Simulasi batin
-(Jumat, 13 Februari 2026)-
Pukul 04.50 saya duduk di dalam kereta yang berhenti di Stasiun Kutoarjo. Dari balik kaca jendela—yang sebenarnya bukan jendela dalam pengertian biasa, karena tak bisa dibuka dan hanya boleh dipecahkan dalam keadaan darurat—terbaca jelas sebuah tulisan: Kutoarjo +16M. Entah kenapa, tulisan itu terasa seperti penanda: bukan sekadar jarak, melainkan jeda.
Beberapa saat sebelum kereta berhenti, saya berada dalam posisi duduk, menunaikan salat Subuh. Beberapa jam sebelumnya—bahkan sebelum saya naik kereta—kepala saya sudah sibuk menyusun rencana, membuat bayangan, dan memutar simulasi tentang satu hal yang tampaknya sepele: bagaimana saya akan berwudhu sebelum sholat subuh itu.
Begini masalahnya. Dalam perjalanan tiga hari itu, saya mengenakan sepatu dan tidak membawa sandal cadangan. Lalu, bagaimana nanti ketika harus berwudhu di kereta?
Orang mungkin akan dengan ringan berkata, “Tayamum saja, kan sedang di perjalanan.” Masuk akal. Apalagi di dalam kereta. Tetapi faktanya, toilet menyediakan air. Dan di titik itu, batin saya berbisik: kalau bisa berwudhu, mengapa harus tayamum?
Masalah berikutnya muncul. Sepatu saya. Apakah harus dilepas? Ataukah cukup mengusapnya saja saat berwudhu? Secara fikih, mengusap sepatu jelas diperbolehkan. Namun sekali lagi, hati saya memilih jalur yang lebih merepotkan: saya ingin berwudhu seperti biasa, membasuh kaki.
Lalu persoalan teknis pun bermunculan seperti cabang-cabang pikiran yang tak sabar menuntut jawaban. Melepas sepatu di toilet berisiko membuatnya basah. Melepas sepatu di kursi berarti saya harus berjalan tanpa alas kaki setelah wudhu—dan itu membuka kemungkinan bersentuhan dengan sesuatu yang najis. Semua opsi terasa kurang ideal.
Dari situ, satu alternatif tampak paling masuk akal: saya harus membawa sandal cadangan. Skemanya sederhana. Sepatu dilepas di tempat duduk, sandal dipakai ke toilet, wudhu dilakukan dengan tenang, lalu kembali mengenakan sepatu. Rapi, bersih, dan masuk akal.
Masalahnya tinggal satu: sandal itu dari mana?
Apakah saya harus membeli sandal baru? Rasanya tidak. Bukan karena mahal, tapi karena itu bukan solusi yang elegan. Bagi saya, solusi cerdas adalah solusi yang efektif, efisien, dan tidak berlebihan. Dan justru di titik kebuntuan itu, ide muncul begitu saja.
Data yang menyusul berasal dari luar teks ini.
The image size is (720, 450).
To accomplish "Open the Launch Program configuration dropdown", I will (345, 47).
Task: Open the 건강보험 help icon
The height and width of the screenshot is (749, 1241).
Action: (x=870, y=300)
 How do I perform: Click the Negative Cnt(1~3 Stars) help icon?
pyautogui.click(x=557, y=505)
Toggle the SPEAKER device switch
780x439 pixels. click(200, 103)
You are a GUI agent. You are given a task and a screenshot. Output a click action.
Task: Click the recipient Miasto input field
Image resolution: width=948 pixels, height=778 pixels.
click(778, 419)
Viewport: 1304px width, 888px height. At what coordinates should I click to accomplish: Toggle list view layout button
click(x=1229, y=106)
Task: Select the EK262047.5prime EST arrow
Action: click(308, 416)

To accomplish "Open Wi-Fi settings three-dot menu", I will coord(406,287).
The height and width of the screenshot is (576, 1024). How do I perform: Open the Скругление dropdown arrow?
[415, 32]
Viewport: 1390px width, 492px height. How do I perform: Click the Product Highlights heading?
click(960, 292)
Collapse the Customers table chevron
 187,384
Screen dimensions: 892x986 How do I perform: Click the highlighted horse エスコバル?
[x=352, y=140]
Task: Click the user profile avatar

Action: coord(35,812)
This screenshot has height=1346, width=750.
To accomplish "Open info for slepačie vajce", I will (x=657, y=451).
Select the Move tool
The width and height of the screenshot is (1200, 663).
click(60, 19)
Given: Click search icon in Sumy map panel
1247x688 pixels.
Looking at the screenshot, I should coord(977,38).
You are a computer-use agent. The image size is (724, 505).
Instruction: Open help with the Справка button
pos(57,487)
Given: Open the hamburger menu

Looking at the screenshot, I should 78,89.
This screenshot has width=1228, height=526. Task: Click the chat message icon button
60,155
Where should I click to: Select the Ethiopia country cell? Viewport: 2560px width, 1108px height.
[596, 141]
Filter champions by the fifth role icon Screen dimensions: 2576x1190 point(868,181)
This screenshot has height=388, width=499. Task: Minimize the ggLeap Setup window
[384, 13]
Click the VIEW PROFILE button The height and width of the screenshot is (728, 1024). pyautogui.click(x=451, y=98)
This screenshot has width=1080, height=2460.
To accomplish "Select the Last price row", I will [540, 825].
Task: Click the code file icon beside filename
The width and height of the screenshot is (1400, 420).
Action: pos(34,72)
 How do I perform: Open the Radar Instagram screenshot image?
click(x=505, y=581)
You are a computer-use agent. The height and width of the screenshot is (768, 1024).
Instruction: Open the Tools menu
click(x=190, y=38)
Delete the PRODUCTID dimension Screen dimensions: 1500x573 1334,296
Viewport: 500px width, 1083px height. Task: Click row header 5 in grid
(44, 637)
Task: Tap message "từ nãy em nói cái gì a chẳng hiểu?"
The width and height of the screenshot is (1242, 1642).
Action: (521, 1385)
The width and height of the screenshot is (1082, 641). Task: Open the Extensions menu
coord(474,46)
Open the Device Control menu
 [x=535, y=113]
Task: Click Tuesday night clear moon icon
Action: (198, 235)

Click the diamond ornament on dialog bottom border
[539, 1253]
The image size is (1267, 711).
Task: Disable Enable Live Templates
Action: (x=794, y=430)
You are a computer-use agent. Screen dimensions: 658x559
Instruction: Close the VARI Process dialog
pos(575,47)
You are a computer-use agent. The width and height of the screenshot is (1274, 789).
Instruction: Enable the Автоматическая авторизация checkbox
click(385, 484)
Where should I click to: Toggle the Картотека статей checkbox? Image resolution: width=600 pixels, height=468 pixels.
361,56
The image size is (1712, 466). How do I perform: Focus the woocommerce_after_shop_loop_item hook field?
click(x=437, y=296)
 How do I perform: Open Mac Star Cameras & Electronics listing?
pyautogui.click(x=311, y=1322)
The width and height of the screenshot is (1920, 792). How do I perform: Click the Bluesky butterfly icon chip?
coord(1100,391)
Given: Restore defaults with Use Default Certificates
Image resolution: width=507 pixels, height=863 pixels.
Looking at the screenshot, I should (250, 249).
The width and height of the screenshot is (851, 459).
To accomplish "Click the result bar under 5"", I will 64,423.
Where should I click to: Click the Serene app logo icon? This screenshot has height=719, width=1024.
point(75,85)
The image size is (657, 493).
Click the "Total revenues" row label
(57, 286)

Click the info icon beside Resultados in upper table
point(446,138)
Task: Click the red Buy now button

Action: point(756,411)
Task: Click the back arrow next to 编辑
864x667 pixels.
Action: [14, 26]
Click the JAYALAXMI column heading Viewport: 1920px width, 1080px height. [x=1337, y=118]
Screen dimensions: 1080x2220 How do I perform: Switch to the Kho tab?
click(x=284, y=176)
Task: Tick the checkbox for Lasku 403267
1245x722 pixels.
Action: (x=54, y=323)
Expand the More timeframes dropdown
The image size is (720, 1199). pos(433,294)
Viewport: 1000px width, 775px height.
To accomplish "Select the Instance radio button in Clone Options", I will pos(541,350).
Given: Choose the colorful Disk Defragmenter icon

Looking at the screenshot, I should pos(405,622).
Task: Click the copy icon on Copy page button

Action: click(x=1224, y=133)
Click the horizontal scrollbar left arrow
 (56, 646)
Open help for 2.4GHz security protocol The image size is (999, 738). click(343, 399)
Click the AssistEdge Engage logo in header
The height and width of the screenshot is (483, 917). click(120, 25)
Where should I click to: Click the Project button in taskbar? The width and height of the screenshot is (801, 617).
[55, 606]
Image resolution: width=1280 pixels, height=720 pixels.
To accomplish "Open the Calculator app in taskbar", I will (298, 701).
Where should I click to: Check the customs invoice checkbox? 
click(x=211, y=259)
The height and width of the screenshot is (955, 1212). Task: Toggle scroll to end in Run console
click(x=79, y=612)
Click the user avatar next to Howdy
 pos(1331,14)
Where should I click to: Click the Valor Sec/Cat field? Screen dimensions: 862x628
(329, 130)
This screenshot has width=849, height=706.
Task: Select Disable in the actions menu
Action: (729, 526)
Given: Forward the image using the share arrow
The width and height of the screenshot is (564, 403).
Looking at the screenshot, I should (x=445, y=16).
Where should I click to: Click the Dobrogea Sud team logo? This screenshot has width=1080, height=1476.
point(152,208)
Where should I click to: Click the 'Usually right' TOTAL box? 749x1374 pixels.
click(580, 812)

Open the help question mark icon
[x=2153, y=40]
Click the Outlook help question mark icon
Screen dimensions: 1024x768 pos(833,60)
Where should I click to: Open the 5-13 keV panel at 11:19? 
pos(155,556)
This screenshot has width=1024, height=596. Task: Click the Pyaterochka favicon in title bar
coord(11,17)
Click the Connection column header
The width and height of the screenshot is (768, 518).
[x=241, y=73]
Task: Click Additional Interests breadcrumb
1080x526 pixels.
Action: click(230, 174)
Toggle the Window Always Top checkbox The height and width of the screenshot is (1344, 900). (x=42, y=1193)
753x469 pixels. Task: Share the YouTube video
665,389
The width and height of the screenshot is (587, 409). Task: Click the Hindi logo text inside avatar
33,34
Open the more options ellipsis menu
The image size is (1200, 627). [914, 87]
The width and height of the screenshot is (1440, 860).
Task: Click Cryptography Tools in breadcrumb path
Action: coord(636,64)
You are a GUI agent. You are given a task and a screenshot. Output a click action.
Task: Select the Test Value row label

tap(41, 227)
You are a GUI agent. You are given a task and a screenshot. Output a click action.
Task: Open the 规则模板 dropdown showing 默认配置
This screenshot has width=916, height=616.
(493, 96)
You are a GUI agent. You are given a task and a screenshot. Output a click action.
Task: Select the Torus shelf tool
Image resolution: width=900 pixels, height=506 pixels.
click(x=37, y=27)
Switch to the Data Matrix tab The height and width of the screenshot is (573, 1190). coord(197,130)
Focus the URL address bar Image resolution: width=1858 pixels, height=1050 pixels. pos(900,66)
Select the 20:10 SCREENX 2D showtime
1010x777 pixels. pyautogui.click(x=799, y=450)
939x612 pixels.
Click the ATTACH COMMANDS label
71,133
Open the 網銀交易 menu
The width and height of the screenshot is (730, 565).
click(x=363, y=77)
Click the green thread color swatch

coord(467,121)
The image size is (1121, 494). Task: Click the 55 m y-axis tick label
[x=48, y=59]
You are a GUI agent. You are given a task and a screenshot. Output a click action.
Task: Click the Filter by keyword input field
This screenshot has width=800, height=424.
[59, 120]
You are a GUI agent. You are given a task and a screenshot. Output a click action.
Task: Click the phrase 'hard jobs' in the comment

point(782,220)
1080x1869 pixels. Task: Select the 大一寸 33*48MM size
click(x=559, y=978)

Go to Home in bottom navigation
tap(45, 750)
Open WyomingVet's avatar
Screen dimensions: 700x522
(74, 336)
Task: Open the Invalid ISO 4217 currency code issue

Saat masih di hotel, mata saya menangkap sepasang sandal hotel—sandal yang memang disediakan untuk tamu, dan boleh dibawa pulang. Di sanalah semuanya seperti menemukan tempatnya. Masalah yang sejak awal berputar-putar di kepala, tiba-tiba selesai hanya dengan satu keputusan kecil.
Akhirnya, seluruh urusan tentang wudhu pun beres.
Yang menarik bagi saya bukan sekadar solusi itu sendiri, melainkan proses mental di baliknya. Pikiran saya rupanya telah bekerja seperti sebuah laboratorium kecil: mensimulasikan masa depan, memprediksi skenario, menguji kemungkinan, lalu mencari jalan keluar. Imajinasi, dalam hal ini, bukan lamunan kosong. Ia adalah alat prediksi. Dan dalam kasus ini, prediksi itu benar-benar menjadi kenyataan.
Barangkali begitulah cara otak manusia bekerja. Ia membangun masa depan terlebih dahulu di dalam kepala, sebelum kenyataan menyusul dari belakang. Imajinasi adalah draf awal kehidupan.
Lalu sebuah pertanyaan pun muncul, pelan tapi mengusik: jika dengan cara yang sama saya berimajinasi tentang tinggal di Bali—membayangkannya dengan detail, merasakan kemungkinan-kemungkinannya—apakah itu juga hanya soal waktu sebelum ia menjelma nyata?
Seperti wudhu di kereta, mungkin yang dibutuhkan hanyalah satu "sandal kecil" yang tepat. Yang jika disingkat menjadi: SK.